You can list all keys using an interface that is deliberately limited. Applications must not rely on reading all keys back from a memcached server. A server may have millions or billions of unrelated keys. An application that relies on looking at all keys to then render a page will eventually fail.

You can use the lru crawler to examine all keys in an instance. This interface provides useful data for doing an analysis on data that is stored in a cache. See the protocol documentation) for full info.

Why only RAM?

Everything memcached does is an attempt to guarantee latency and speed. That said, it can make sense for some larger values to be fetched from high speed flash drives. A feature called extstore allows splitting items between RAM and disk storage.

Why no complex operations?

All operations should run in O(1) time. They must be atomic. This doesn’t necessarily mean complex operations can never happen, but it means we have to think very carefully about them first. Many complex operations can be emulated on top of more basic functionality.

Why is memcached not recommended for sessions? Everyone does it!

If a session disappears, often the user is logged out. If a portion of a cache disappears, either due to a hardware crash or a simple software upgrade, it should not cause your users noticable pain. This overly wordy post explains alternatives. Memcached can often be used to reduce IO requirements to very very little, which means you may continue to use your existing relational database for the things it’s good at.

Like keeping your users from being knocked off your site.

What about the MySQL query cache?

The MySQL query cache can be a useful start for small sites.

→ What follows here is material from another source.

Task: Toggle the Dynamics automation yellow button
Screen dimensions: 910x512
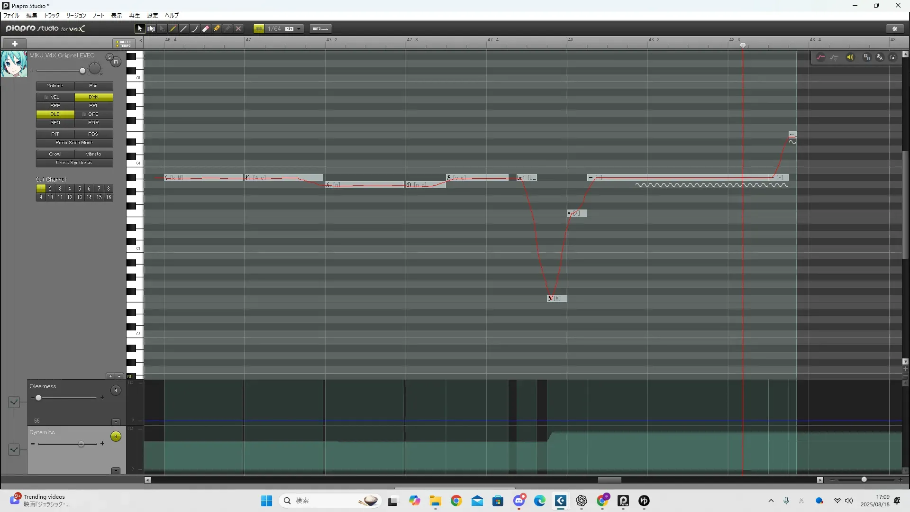Action: tap(116, 437)
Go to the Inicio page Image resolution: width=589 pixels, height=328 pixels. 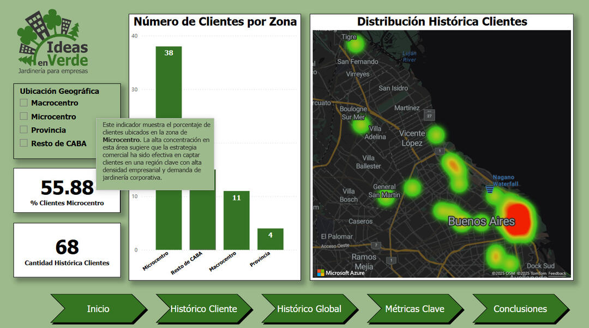(x=98, y=309)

Unfortunately it uses many global locks on the mysql database, so enabling it can throttle you down. It also caches queries per table, and has to expire the entire cache related to a table when it changes, at all. If your site is fairly static this can work out fine, but when your tables start changing with any frequency this immediately falls over.

Memory is also limited, as it requires using a chunk of what’s directly on your database.

Is memcached atomic?

Aside from any bugs you may come across, all commands are internally atomic. Issuing multiple sets at the same time has no ill effect, aside from the last one in being the one that sticks.

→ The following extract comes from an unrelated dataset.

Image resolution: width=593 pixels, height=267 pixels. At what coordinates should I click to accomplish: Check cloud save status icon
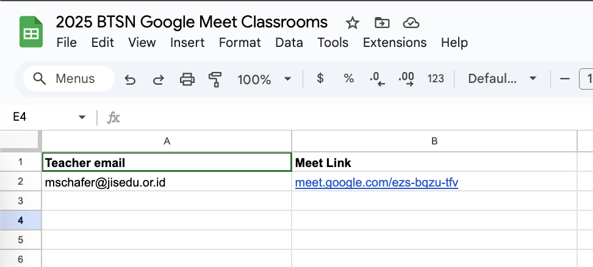point(411,23)
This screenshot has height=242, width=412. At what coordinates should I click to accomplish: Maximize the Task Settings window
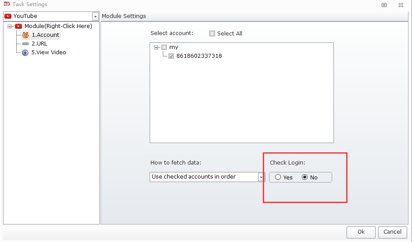[384, 5]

How do I troubleshoot client timeouts?

See Timeouts for help.

Setup Questions

How do I authenticate?

Limited password based authentication is available in the basic protocol - You can also enable TLS and authenticate by certificates verification.

How do you handle failover?

You usually don’t. Some clients have a “failover” option that will try the next server in the case of a failure.

  • TODO: renovate this section.

How do you handle replication?

It doesn’t. Adding replication to the system halves your effective cache size. If you can’t handle even a few percent extra cache misses, you have serious problems. Even with replication, things can break. More moving parts. Software to crash.

  • TODO: renovate this section

Can you persist cache between restarts?

Yes, in some situations. See the documentation on warm restart.

Do clients and servers all need to talk to each other?

Nope. The less chatter, the more scalable the system.

Monitoring

Why Isn’t curr_items Decreasing When Items Expire?

Expiration in memcached is lazy. In general, an item cannot be known to be expired until something looks at it. This helps the server keep consistent performance.

Since 1.5.0 a background thread analyzes the cache over time and asynchronously removes expired items from memory. See this blog post for more detail

Use Cases

When would you not want to use memcached?

It doesn’t always make sense to add memcached to your application.

TODO: link to that whynot page here or just inline new stuff?

Why can’t I use it as a database?

Memcached is an ephemeral data store. Meaning if the server goes down (crash, reboot, “cloud burps”) then your data is gone. The ephemeral nature of the software allows us to take extreme tradeoffs in design which allow us to be 10x, 100x, or even 1000x faster than a traditional database. Combining caching with traditional datastores allows reducing cost and improving user experience.

Can using memcached make my application slower?

Yes, absolutely. If your DB queries are all fast, your website is fast, adding memcached might not make it faster.

Also, this:

my @post_ids = fetch_all_posts($thread_id);
my @post_entries = ();
for my $post_id (@post_ids) {
	push(@post_entries, $memc->get($post_id));
}
# Yay I have all my post entries!

Instead of this anti-pattern, use pipelined gets instead. Fetching a single item from memcached still requires a network roundtrip and a little processing. The more you can fetch at once the better.